Ele nem ao menos me encara até que eu esteja sentada de frente para ele como quando começamos o ritual. Quando nossos olhos finalmente se encontram um calafrio percorre a minha espinha e posso jurar que o vi sorrir por um instante, isso me irrita. Será que ele acha alguma graça no que eu acabei de passar?

- Sua raiva é desnecessária, porém compreensível, princesa. – As palavras dele são calmas como se nada tivesse acontecido.

- Desnecessária? Você só pode estar brincando! – Talvez ele esteja calmo, mas antes que eu possa pensar com clareza meus sentimentos explodem em palavras furiosas. - Eu acabei de lutar com Wolfgart e de assassinar a minha irmã! Isso é loucura! O que está acontecendo aqui? O que eram eles realmente?

- Eu a aprovei no meu teste, mas os espíritos da Meia Lua precisavam testá-la também. Eu lhe dei a ilusão de que o teste estava terminado, pois é exatamente assim que o será o seu reinado. Quando pensar que um problema está resolvido outro maior irá surgir, não há tempo para descansar, não há uma pausa. Os seus inimigos estarão sempre prontos para tirar vantagem de qualquer fraqueza que você venha a demonstrar. Os espíritos fizeram com que o seu maior inimigo aparecesse para enfrentá-la. Você foi caçada e confrontada e ainda assim saiu vitoriosa, apenas para ver o seu maior medo se tornar realidade. Sua irmã morta pelas suas ações, o Clã caindo em desgraça, porque você não soube distinguir o verdadeiro inimigo, mas, mesmo assim, você superou o choque e conseguiu reverter a situação, desmascarando a farsa dos espíritos. O teste terminou de verdade quando você finalmente superou todos os desafios e se levantou de cabeça erguida.

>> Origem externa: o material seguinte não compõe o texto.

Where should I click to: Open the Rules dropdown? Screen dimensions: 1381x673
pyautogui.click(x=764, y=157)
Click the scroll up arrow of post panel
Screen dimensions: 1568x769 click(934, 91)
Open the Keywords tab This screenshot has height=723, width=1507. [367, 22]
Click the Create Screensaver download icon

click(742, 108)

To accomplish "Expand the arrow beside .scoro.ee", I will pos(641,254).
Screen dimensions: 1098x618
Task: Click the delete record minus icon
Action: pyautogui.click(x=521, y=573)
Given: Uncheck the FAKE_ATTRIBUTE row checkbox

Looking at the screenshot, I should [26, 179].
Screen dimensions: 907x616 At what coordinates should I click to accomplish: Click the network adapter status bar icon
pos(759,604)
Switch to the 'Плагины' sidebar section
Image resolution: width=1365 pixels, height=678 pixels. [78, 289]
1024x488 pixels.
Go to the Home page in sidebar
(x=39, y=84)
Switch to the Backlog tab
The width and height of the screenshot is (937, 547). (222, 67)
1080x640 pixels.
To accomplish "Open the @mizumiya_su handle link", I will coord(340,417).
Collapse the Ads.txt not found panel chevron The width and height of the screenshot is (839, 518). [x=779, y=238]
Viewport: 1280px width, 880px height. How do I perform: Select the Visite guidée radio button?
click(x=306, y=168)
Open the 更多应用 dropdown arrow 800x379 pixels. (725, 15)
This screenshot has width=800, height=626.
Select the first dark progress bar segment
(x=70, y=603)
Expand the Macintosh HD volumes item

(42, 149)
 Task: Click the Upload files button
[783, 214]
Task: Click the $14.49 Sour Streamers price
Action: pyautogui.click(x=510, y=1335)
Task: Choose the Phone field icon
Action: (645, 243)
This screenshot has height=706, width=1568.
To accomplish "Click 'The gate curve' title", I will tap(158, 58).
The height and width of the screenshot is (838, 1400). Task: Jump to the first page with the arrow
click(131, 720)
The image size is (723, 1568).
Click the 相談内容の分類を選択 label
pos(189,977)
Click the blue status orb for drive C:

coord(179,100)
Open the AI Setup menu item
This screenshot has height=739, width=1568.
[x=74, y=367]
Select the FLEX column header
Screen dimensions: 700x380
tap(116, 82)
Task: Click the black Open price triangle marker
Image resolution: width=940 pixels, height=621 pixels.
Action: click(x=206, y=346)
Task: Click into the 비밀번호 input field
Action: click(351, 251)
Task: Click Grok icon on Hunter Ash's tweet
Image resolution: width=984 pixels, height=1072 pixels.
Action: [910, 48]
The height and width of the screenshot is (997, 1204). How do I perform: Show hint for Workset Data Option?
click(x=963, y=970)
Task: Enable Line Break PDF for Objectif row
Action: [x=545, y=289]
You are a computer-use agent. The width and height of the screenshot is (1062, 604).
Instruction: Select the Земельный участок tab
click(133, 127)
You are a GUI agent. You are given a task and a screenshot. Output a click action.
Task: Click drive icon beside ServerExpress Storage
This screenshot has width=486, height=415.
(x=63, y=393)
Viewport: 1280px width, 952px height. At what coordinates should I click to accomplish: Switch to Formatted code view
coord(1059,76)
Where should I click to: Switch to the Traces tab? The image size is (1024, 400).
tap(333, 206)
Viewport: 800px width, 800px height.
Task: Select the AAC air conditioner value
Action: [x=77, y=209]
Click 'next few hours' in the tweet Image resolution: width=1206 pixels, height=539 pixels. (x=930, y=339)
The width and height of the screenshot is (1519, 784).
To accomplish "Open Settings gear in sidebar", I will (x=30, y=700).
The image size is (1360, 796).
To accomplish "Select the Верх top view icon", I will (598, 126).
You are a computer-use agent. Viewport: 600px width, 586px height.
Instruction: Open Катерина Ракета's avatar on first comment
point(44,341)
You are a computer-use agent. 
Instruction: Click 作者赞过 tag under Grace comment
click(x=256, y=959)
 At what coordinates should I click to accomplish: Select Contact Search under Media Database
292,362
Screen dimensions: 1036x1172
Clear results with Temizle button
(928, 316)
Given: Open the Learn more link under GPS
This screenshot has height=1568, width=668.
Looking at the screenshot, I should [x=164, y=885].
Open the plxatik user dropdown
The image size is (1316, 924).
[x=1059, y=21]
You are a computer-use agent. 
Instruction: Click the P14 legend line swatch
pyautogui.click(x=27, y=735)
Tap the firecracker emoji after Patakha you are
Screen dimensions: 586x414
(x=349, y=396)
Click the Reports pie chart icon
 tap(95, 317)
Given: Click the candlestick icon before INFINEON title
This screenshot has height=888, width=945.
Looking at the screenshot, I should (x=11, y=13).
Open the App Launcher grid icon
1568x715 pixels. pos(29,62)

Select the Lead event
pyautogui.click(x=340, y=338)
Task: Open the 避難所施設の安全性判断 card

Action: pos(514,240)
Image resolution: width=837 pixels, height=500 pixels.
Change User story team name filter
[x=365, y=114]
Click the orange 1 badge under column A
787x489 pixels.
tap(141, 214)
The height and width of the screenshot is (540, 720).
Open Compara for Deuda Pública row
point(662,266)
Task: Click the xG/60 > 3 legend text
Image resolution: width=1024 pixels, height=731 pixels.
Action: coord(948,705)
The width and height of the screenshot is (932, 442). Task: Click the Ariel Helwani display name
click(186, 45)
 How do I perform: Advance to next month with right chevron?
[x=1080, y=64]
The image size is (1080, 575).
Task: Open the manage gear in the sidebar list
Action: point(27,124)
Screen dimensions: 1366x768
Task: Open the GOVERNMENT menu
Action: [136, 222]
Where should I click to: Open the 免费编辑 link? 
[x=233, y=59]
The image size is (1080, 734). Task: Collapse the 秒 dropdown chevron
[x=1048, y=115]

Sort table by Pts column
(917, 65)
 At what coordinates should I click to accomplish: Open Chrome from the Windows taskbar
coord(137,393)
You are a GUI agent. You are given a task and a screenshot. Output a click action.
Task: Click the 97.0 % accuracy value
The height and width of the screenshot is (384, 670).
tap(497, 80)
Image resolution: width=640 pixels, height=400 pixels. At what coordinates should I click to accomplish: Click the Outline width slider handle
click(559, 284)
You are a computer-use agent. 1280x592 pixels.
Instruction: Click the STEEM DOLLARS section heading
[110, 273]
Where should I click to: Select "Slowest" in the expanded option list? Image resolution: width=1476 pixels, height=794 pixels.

- E por que Kida nunca me contou sobre esse teste? Por que não fui preparada para enfrentá-lo? – Pela primeira vez me sinto realmente abandonada, como se não houvesse mais ninguém cuidando de mim.

- Porque esse era o seu desafio e sua irmã não lhe faria bem algum lhe contando sobre ele, assim como você não deve contar às futuras gerações de governantes. O teste é o que os torna poderosos o bastante para liderar o Clã. – As palavras dele fazem sentido e eu me sinto um pouco infantil pelos meus sentimentos, mas mesmo assim não posso negar que eles existiram.

- O seu reinado ainda terá muitos outros testes onde nem todos os inimigos estarão ao seu alcance. Caberá a você decidir como lidar com cada novo desafio, foi para isso que nós a preparamos. – O gigante de ébano termina de falar e se levanta, eu instintivamente faço o mesmo.

- Espero que no nosso próximo encontro esteja mais receptiva a minha presença, princesa. – Apesar de toda a minha revolta, não consigo evitar um certo sentimento de gratidão pela lição dele e um rápido sorriso se forma no meu rosto.

- Eu só preciso de um bom banho, seguido de uma maravilhosa noite de sono e garanto que amanhã meu humor estará bem melhor. – Eu digo me espreguiçando.

A fogueira se apaga e a fumaça cobre o gigante de ébano que desaparece antes que a mesma tenha desaparecido por completo. Eu ainda fico ali por alguns minutos processando o que acabou de acontecer. Ainda não decidi como lidar com tudo isso, mas por hora vou apenas aceitar que finalmente acabou.